„Irgendwann ist es Routine!“

Für Carola Tange hat Klimaschutz viele Facetten: Ob beim Einkauf, im Badezimmer oder ihrem Kater.

Hamburgs Klimaretter

Klimaschutz ist nicht immer einfach – das hat Carola Tange schon häufiger am eigenen Leib erfahren. Das Motto der Hamburgerin, die bei der Aktion „Klimaretter“ dabei war, ist deshalb: Erstmal anfangen und ausprobieren. „Irgendwann wird es dann Routine!“, sagt die Mutter einer mittlerweile erwachsenen Tochter lachend. Verpackungen und Plastik zu vermeiden ist ihr ganz besonders wichtig. Ganz in ihrer Nähe gibt es einen Unverpackt-Laden, in dem sie gerne einkauft: So viele regionale Produkte, wie sie findet, und wenn möglich auch Bio. Ihre Milch holt Carola Tange vom Milchhof, und wenn sie sich Fleisch gönnt, fährt sie zu einem Schlachter in der Region: „Mit meinem Elektromoped!“ Das hat die Klimaretterin sich vor drei Jahren gekauft, nachdem sie ihr Auto abgeschafft hat. Weitere Strecken legt sie mit dem Zug zurück.

Veränderungen …

Auch im Haushalt versucht Frau Tange möglichst ohne Plastik auszukommen. Aber es hat gedauert, bis sie für sich das Richtige gefunden hatte: „Beim Deo habe ich bestimmt zehn ausprobiert, bevor ich das Passende hatte.“ Ihr Waschmittel macht sie seit einiger Zeit selber – aber auch da hieß es ausprobieren. Irgendwann hat sie dann ihren Weg gefunden.

… brauchen Zeit

Schwierig ist immer der Anfang. So war es auch beim Thema Konsum. Carola Tange wollte weg von ‚Ich will das haben‘ hin zu ‚Was brauche ich wirklich?‘. Die Gewohnheit abzulegen, einfach loszugehen und etwas Neues zu kaufen, ist für sie ein Prozess: „Das ist richtig Arbeit, das nicht mehr zu tun!“ Jetzt versucht sie, zunächst vorhandene Dinge zu verwenden, bevor sie neue Sachen kauft. Bei Klamotten beispielsweise näht sie lieber selber und macht aus zwei oder drei alten Teilen ein Neues. Die letzten Wochen hat Carola Tange genutzt, um aufzuräumen und auszumisten.

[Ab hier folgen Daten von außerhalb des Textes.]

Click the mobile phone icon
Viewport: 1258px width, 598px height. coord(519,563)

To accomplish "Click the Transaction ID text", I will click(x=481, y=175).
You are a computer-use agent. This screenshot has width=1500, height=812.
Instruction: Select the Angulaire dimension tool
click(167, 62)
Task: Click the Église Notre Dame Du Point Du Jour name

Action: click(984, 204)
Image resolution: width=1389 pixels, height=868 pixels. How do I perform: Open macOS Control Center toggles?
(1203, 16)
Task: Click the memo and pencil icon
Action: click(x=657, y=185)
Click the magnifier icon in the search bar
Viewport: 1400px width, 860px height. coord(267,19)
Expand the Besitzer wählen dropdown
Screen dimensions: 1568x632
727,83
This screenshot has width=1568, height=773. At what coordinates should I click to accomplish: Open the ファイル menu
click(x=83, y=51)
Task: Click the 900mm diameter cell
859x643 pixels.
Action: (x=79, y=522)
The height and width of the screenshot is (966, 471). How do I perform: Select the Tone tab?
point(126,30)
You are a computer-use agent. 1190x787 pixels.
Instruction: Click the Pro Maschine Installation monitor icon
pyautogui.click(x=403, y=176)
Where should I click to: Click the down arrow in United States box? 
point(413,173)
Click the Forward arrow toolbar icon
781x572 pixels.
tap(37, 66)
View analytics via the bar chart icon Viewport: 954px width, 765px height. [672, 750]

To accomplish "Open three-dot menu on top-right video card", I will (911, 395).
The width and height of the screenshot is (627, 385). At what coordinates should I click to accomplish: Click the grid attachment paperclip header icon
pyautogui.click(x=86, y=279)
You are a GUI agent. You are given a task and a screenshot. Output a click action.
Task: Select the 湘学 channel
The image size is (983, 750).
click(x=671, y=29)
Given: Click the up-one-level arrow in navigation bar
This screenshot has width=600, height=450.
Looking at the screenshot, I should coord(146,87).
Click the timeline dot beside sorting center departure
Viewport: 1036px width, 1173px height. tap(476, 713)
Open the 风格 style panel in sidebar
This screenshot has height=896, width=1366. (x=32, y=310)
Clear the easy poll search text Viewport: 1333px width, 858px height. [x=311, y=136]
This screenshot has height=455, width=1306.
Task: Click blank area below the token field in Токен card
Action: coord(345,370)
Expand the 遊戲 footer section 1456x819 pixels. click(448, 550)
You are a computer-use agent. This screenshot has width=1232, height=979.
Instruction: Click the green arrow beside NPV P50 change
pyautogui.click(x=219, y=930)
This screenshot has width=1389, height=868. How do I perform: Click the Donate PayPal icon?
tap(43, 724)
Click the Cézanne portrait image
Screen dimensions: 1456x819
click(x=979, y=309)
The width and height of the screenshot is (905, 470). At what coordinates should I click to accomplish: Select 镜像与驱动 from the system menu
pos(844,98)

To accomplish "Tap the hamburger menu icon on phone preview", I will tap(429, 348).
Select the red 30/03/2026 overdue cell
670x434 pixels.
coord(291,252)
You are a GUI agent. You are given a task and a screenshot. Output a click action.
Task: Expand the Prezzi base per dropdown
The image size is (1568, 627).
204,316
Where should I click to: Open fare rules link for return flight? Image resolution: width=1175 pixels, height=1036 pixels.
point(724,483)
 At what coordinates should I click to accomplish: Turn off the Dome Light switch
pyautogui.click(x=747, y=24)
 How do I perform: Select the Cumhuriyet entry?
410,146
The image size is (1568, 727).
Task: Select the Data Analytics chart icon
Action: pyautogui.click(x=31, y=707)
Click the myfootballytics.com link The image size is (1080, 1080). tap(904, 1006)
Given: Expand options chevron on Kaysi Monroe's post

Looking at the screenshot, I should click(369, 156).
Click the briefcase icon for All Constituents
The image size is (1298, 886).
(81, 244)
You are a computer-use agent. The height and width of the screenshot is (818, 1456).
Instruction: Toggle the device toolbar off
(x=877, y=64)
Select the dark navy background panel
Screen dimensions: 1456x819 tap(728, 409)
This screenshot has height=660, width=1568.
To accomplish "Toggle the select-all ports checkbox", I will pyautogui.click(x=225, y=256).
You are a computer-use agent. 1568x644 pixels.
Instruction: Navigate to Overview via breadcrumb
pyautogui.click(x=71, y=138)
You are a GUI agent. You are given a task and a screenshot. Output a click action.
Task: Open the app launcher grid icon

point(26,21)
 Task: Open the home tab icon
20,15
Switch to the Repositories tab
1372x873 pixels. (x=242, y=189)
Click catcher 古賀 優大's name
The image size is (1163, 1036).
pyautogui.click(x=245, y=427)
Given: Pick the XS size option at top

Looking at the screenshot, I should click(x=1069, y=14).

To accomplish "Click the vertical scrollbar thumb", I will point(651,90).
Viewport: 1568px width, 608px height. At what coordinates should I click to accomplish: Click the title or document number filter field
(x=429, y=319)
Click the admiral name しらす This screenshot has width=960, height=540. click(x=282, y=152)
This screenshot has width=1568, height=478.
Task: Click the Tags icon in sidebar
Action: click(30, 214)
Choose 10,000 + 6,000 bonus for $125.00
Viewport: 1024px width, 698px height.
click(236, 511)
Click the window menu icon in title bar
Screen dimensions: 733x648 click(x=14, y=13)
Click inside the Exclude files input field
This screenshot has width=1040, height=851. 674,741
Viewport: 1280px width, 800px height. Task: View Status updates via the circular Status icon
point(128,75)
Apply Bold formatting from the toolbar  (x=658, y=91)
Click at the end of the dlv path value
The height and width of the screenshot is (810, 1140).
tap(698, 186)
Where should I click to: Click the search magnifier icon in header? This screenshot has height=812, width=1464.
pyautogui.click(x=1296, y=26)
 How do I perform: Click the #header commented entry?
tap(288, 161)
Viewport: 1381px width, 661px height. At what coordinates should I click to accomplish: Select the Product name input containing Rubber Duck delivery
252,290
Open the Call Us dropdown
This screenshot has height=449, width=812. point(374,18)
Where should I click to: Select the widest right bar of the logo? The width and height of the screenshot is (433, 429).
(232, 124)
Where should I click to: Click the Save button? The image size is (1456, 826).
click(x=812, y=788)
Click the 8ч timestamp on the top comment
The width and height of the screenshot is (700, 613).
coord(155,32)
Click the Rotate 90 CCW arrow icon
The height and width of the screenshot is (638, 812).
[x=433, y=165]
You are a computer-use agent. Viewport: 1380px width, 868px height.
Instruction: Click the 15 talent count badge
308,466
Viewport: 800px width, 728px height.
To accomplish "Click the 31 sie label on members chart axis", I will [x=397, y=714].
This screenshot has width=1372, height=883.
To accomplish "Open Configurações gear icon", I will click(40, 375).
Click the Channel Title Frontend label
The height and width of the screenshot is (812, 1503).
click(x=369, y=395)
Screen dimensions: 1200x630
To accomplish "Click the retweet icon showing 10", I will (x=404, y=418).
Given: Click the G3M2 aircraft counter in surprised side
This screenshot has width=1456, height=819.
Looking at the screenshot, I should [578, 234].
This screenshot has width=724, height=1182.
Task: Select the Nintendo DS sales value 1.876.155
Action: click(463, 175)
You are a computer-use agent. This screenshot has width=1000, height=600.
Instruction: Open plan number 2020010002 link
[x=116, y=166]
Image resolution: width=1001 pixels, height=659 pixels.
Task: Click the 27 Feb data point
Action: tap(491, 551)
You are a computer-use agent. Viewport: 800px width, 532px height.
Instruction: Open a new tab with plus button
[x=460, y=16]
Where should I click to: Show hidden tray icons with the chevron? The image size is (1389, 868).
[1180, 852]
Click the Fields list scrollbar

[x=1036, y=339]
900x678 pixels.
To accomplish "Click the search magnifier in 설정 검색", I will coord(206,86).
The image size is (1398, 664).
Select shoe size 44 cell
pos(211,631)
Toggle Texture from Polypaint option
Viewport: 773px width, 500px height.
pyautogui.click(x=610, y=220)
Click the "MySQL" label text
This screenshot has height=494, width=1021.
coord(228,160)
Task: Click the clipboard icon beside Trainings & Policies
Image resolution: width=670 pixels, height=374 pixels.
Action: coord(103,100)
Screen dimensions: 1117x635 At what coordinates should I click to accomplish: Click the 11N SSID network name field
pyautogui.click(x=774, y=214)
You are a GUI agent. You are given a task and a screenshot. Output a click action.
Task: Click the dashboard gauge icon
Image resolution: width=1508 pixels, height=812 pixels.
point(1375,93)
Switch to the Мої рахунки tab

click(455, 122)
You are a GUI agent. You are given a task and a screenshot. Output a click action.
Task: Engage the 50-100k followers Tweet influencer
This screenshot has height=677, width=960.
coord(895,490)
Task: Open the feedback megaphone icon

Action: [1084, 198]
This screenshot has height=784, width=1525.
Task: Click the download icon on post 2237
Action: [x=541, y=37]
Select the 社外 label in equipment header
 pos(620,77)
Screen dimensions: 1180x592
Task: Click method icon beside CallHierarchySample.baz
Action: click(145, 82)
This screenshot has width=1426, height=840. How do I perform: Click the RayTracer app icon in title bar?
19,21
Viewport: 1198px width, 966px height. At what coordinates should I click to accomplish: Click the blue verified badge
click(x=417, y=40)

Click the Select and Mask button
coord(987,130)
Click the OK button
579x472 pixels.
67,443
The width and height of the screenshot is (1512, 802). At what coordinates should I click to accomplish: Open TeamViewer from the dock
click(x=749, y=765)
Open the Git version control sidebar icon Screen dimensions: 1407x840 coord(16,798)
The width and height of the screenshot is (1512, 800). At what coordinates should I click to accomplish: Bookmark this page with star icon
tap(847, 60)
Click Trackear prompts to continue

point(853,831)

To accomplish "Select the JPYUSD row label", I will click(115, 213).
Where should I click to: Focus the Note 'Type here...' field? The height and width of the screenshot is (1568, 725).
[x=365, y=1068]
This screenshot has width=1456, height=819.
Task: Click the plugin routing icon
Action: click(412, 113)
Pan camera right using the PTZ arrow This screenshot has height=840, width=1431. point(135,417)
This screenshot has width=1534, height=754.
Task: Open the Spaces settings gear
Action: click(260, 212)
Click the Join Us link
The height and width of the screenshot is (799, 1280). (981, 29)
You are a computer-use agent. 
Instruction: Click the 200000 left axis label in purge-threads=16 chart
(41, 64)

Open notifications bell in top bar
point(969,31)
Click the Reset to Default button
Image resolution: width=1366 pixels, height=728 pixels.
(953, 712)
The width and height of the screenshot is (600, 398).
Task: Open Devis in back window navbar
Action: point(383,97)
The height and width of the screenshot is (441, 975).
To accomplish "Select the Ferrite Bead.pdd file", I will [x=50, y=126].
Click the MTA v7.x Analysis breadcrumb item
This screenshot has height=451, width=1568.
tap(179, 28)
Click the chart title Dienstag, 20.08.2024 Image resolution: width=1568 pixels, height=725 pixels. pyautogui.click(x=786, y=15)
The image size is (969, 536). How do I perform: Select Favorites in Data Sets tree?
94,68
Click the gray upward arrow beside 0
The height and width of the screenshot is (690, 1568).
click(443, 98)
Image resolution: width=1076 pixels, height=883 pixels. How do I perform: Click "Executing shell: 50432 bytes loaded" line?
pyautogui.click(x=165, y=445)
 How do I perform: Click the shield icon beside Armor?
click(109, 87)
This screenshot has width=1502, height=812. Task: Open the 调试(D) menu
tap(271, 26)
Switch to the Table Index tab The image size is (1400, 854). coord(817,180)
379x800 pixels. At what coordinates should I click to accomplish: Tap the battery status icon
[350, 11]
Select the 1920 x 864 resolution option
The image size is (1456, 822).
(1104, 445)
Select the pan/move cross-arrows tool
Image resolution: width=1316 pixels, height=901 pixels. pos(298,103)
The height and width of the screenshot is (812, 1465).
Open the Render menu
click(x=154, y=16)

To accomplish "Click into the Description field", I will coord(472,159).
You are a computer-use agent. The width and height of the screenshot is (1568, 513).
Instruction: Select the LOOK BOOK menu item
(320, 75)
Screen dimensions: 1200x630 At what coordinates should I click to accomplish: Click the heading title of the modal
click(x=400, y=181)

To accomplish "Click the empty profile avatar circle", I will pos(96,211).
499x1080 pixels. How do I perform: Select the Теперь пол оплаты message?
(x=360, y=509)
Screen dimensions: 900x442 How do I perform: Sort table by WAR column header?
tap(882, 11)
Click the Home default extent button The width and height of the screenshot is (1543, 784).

Für Dinge, die jemand nicht mehr benötigt, gibt es in ihrem Haus eine schöne Tradition: Sie werden in den Hausflur gestellt und jeder nimmt sich, was er braucht. Außerdem steht in der Nähe ein Tauschhäuschen. „Da bringe ich viel hin, damit es weiter genutzt wird.“

Dranbleiben ist das Motto

Bei ihrem neusten Projekt geht es um ihren Kater – besser gesagt, um sein Fertigfutter. „Ich finde die Verpackung vom Nassfutter so schlimm, da habe ich beschlossen, das selber zu machen.“ Nun hat sie die Zeit während Corona genutzt und sich schlau gemacht. Ist mit der eigenen Dose zum Schlachter gefahren, hat gekocht, eingefroren. Das Ergebnis nimmt die Hamburgerin mit Humor: „Er frisst das Futter nicht. Mal sehen, wie lange ich das aushalte!“ Denn die großen Mengen an Müll, die durch das gekaufte Futter anfallen, würde sie gerne vermeiden. Aber sie bleibt dran.

‚Klimaretter gesucht‘

Für die Aktion ‚Klimaretter gesucht‘ haben die Umweltbehörde und das Hamburger Abendblatt alle Hamburgerinnen und Hamburger aufgerufen, sich zu beteiligen. Wer zuhause in drei Monaten von Februar bis Mai kräftig CO2 einspart, wird Hamburgs Klimaretter und bekommt Preise, die man nicht kaufen kann.